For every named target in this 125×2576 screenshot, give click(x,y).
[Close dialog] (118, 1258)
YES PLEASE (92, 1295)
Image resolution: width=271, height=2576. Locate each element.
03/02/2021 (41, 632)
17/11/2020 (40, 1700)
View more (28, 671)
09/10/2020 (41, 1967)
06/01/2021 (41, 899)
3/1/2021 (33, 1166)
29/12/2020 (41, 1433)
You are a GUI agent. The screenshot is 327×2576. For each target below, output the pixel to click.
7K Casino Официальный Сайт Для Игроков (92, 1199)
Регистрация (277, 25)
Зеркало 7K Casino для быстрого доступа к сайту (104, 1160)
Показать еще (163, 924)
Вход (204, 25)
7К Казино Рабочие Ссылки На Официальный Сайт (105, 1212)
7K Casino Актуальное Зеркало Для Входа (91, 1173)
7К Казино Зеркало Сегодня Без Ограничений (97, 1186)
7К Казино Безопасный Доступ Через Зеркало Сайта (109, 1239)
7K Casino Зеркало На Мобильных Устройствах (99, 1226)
====
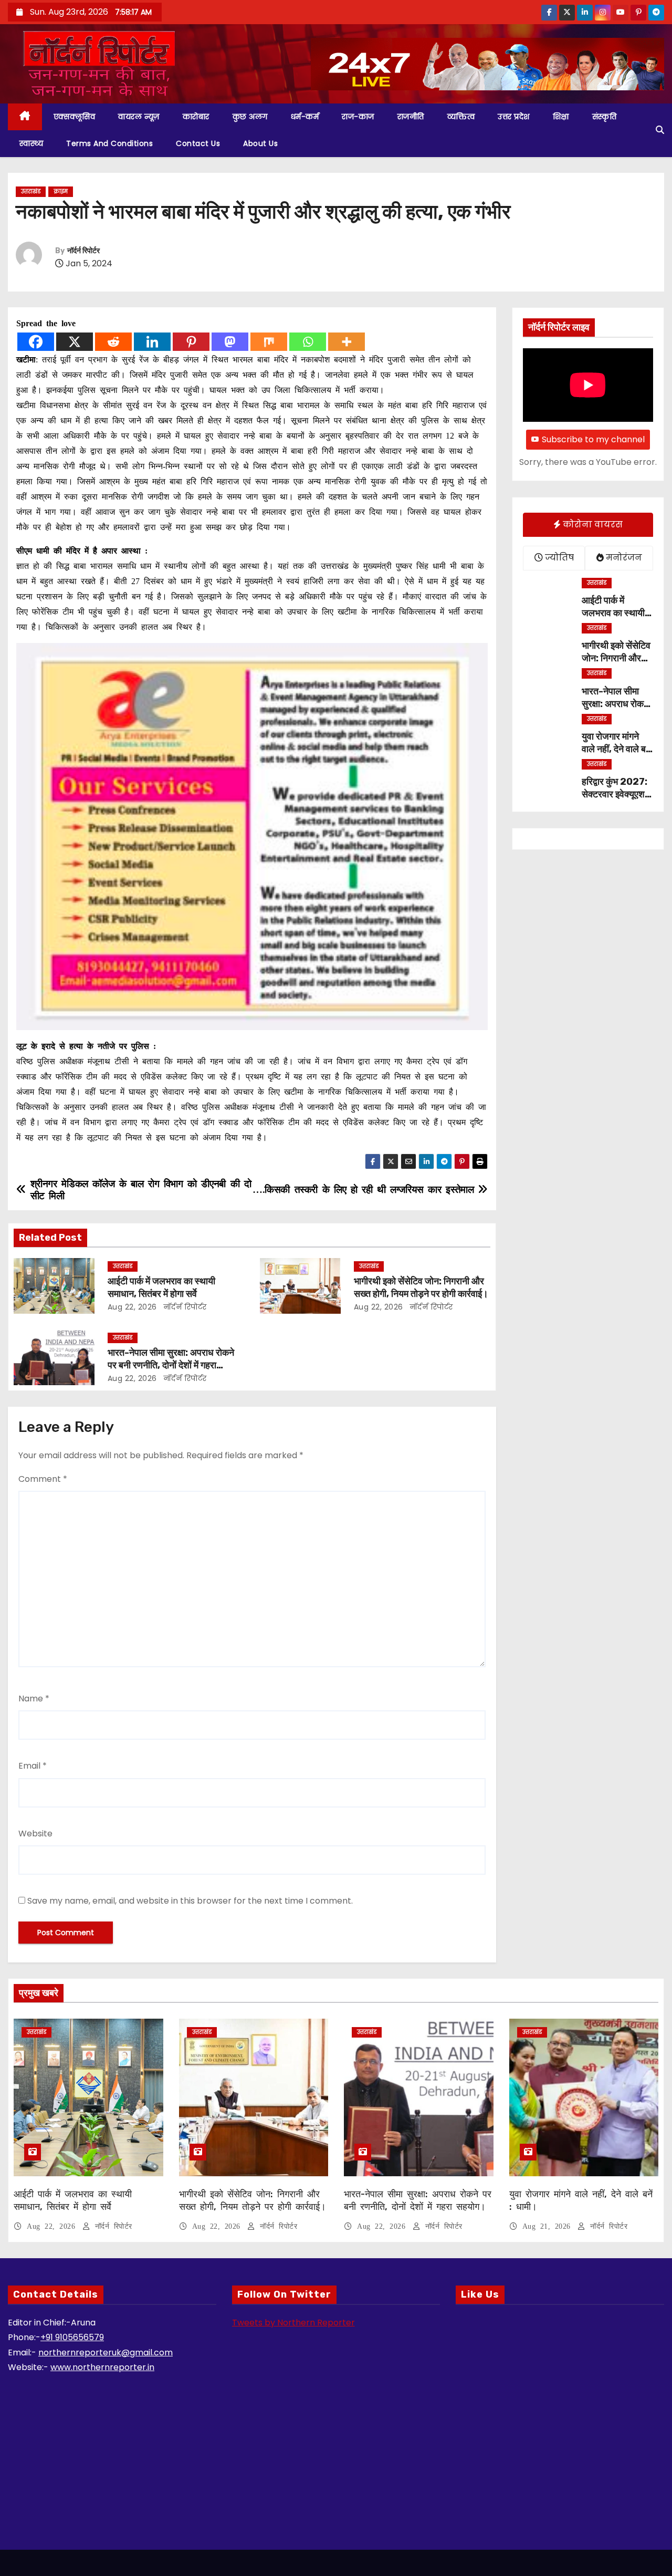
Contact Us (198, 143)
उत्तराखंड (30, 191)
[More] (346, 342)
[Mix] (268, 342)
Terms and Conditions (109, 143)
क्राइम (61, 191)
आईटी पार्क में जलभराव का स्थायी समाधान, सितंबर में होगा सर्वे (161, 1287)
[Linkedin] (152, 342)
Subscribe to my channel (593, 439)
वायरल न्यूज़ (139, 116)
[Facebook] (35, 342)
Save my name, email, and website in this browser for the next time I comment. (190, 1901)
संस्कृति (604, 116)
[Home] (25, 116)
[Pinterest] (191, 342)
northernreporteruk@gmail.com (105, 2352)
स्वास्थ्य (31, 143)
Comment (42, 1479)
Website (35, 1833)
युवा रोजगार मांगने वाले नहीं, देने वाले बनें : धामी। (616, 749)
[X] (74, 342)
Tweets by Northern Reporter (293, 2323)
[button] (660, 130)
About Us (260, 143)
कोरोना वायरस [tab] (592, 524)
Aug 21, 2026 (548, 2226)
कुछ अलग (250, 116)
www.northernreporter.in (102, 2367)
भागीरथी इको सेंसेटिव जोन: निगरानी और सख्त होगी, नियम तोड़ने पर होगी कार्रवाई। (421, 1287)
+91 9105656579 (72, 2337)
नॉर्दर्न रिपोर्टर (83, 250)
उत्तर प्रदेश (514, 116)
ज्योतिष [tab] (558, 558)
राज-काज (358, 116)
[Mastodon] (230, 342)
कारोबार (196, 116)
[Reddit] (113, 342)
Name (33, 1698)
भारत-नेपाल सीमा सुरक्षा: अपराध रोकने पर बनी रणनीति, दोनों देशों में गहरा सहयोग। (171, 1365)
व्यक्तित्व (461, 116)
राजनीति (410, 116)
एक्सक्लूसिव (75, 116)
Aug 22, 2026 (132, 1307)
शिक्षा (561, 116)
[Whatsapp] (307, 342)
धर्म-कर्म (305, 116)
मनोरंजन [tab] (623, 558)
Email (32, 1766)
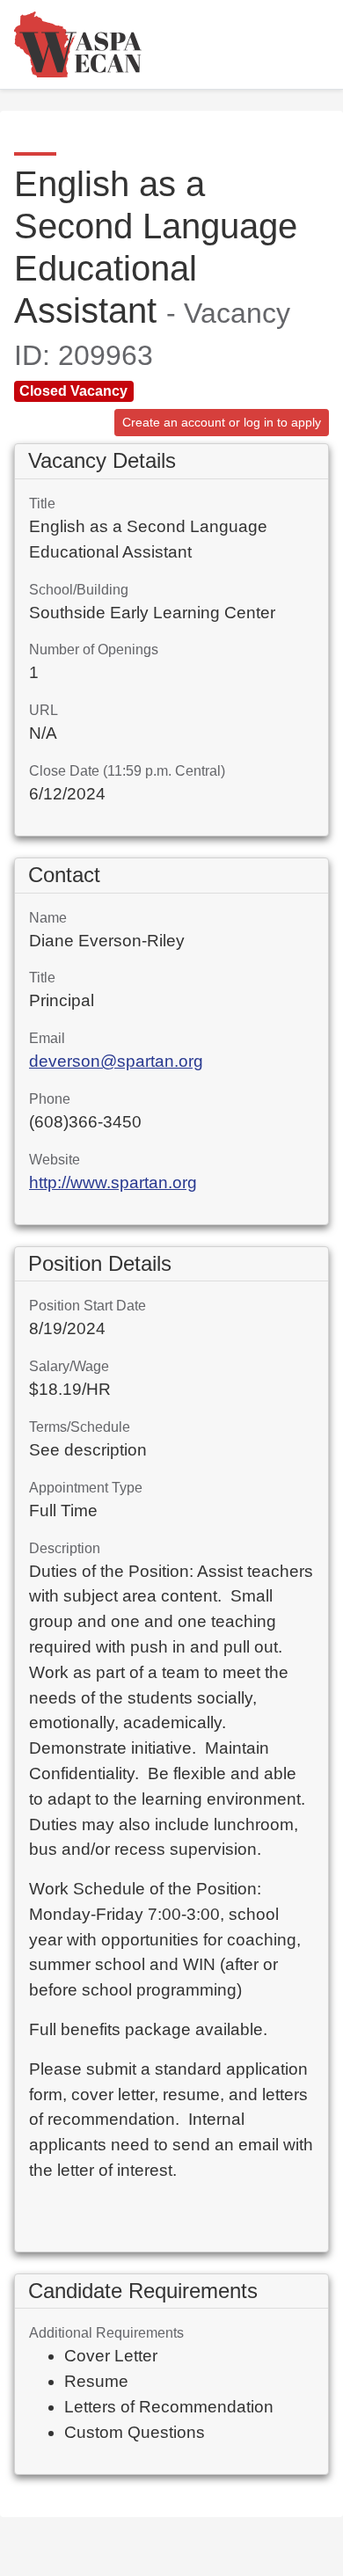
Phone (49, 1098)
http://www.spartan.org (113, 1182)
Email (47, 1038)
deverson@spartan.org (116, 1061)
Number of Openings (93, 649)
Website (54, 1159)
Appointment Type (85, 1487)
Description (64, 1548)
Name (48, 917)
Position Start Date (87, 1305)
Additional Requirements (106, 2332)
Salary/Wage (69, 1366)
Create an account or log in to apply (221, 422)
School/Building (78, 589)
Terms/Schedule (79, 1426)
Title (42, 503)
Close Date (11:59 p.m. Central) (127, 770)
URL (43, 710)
====
**Task directions**:
Set down, from the entries above, exactly the lines from the one with "[Mix] (268, 342)" up to and including the one with "ज्योतिष [tab] (558, 558)", and no other lines.

**Final answer**:
[Mix] (268, 342)
Terms and Conditions (109, 143)
क्राइम (61, 191)
आईटी पार्क में जलभराव का स्थायी समाधान, सितंबर में होगा सर्वे (161, 1287)
[Linkedin] (152, 342)
Subscribe to my channel (593, 439)
वायरल न्यूज़ (139, 116)
[Facebook] (35, 342)
Save my name, email, and website in this browser for the next time I comment. (190, 1901)
संस्कृति (604, 116)
[Home] (25, 116)
[Pinterest] (191, 342)
northernreporteruk@gmail.com (105, 2352)
स्वास्थ्य (31, 143)
Comment (42, 1479)
Website (35, 1833)
युवा रोजगार मांगने वाले नहीं, देने वाले बनें : धामी। (616, 749)
[X] (74, 342)
Tweets by Northern Reporter (293, 2323)
[button] (660, 130)
About Us (260, 143)
कोरोना वायरस [tab] (592, 524)
Aug 21, 2026 (548, 2226)
कुछ अलग (250, 116)
www.northernreporter.in (102, 2367)
भागीरथी इको सेंसेटिव जोन: निगरानी और सख्त होगी, नियम तोड़ने पर होगी कार्रवाई। (421, 1287)
+91 9105656579 (72, 2337)
नॉर्दर्न रिपोर्टर (83, 250)
उत्तर प्रदेश (514, 116)
ज्योतिष [tab] (558, 558)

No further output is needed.